For some time, experts have been worried about a growing Chinese tech bubble. However, recent IPO success stories, including JD Logistics and Kuaishou, show no indications of the bubble popping anytime soon. Instead, a proliferation of Chinese tech IPOs in the US is more likely the result of Beijing’s regulatory crackdown.

However, Orme points out that Didi Chuxing may be a different story. “Although heavily regulated in China, it poses no political threat to Beijing. However, it does run fintech service operations, which any investors in an IPO would need to factor into their risk analysis,” Orme said. “That all looks a bit bubbly and hazardous to me,” he added.
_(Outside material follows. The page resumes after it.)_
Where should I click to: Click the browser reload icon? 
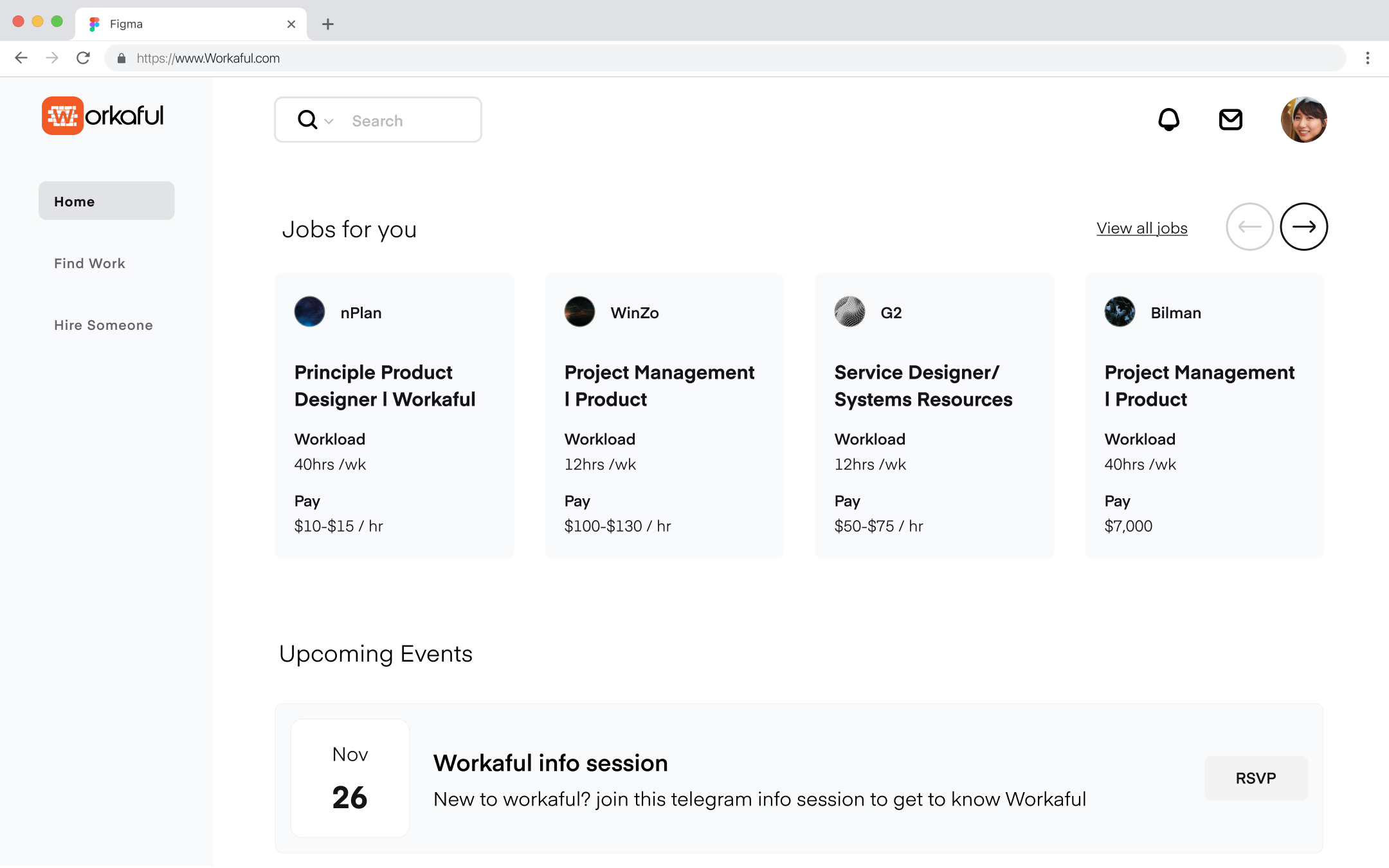click(x=83, y=58)
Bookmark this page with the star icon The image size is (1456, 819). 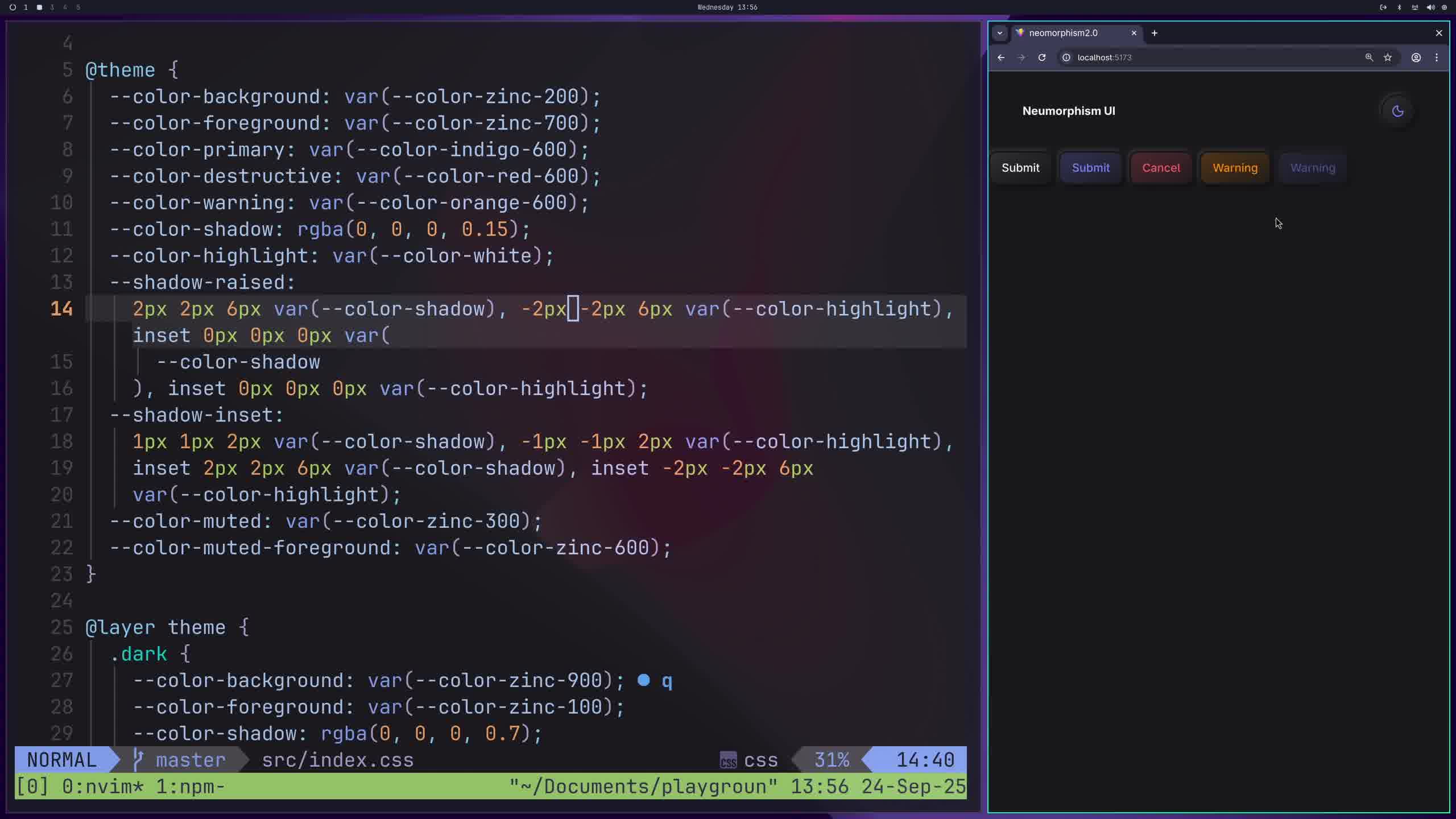click(x=1388, y=57)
Investors should, however, keep their eyes and ears open for a potential super IPO by fashion supremo SHEIN. Reportedly, the Chinese fast-fashion company is preparing for a $47bn debut in what could be the largest listing in history.

According to Orme, an IPO of that magnitude would be something categorically different

“No Beijing regulators or threats to Xi insight and one of the world’s zippiest businesses.”